YOUR TASK:
Arrange every line of the entries below as a numbered list, skipping blank lines. Leave the pictures out of your answer.

Text and element pointing records
__________

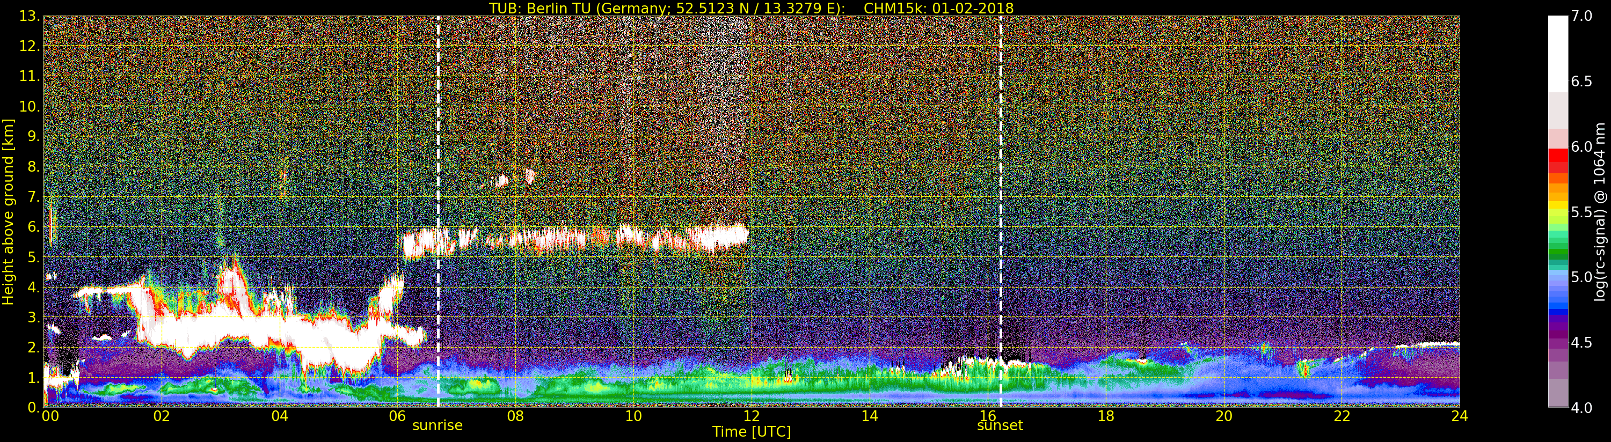Click the x-axis tick label 18
Image resolution: width=1611 pixels, height=442 pixels.
pos(1105,416)
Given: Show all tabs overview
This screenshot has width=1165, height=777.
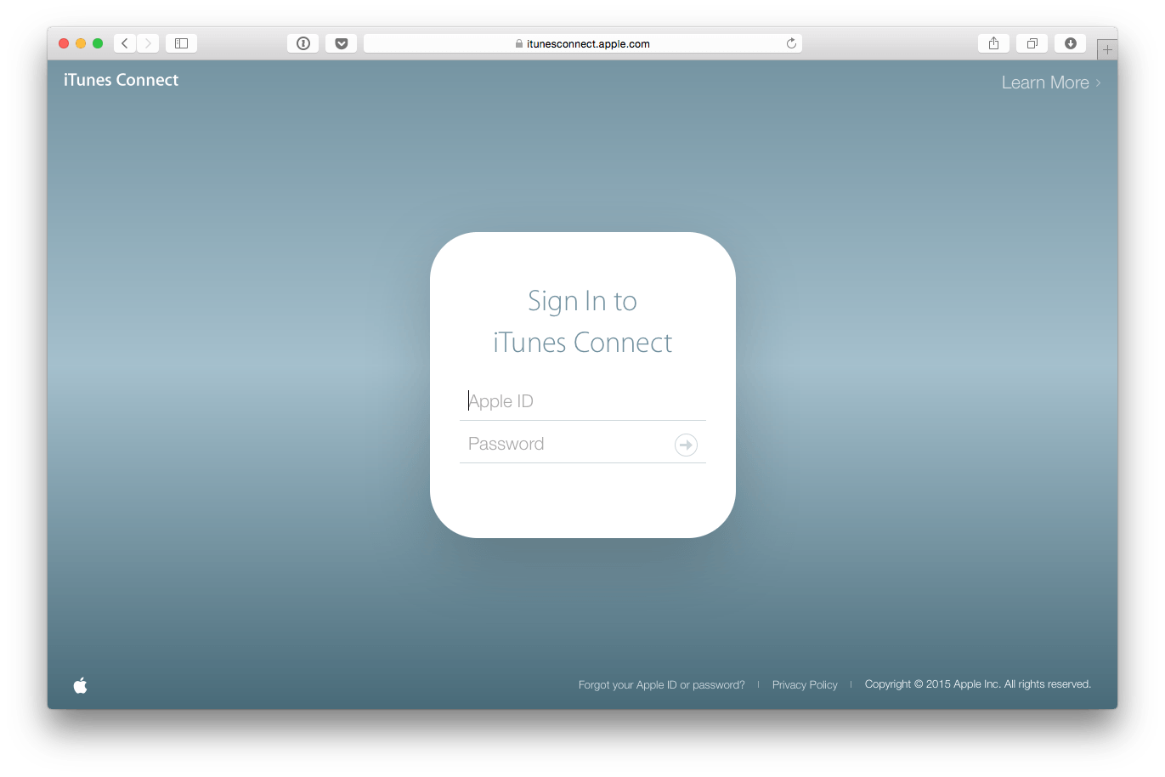Looking at the screenshot, I should click(x=1032, y=43).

__________

TASK SOLUTION:
1. Click the x-axis tick label 18
2. Image resolution: width=1611 pixels, height=442 pixels.
3. pos(1105,416)
4. Given: Show all tabs overview
5. This screenshot has width=1165, height=777.
6. Looking at the screenshot, I should click(x=1032, y=43).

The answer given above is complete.